The nation’s secret surveillance court has agreed to make things a little less secret.
The Foreign Intelligence Surveillance Court (FISC) on Friday ordered the government to review for public release the court’s opinions on the meaning and scope of Section 215 of the Patriot Act. Section 215 is the legal basis for the National Security Agency program that collects phone records from telecom companies.
Friday’s ruling came in response to a motion filed in June by The American Civil Liberties Union and Yale Law School’s Media Freedom and Information Clinic.

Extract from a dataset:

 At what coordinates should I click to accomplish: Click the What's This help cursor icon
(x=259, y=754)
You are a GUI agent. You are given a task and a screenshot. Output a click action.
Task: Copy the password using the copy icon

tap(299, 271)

The motion was filed in response to The Guardian’s first article based on material leaked by former NSA contractor Edward Snowden, on a secret FISC order compelling a Verizon subsidiary to turn over all call records on its network during a three-month period.
“We are pleased that the surveillance court has recognized the importance of transparency to the ongoing public debate about the NSA’s spying,” Alex Abdo, staff attorney with the ACLU National Security Project, said in a statement. “For too long, the NSA’s sweeping surveillance of Americans has been shrouded in unjustified secrecy. Today’s ruling is an overdue rebuke of that practice. Secret law has no place in our democracy.”
The FISC’s ruling covers all of the court’s opinions except those related to an ongoing Freedom of Information Act lawsuit filed by the ACLU in October 2011.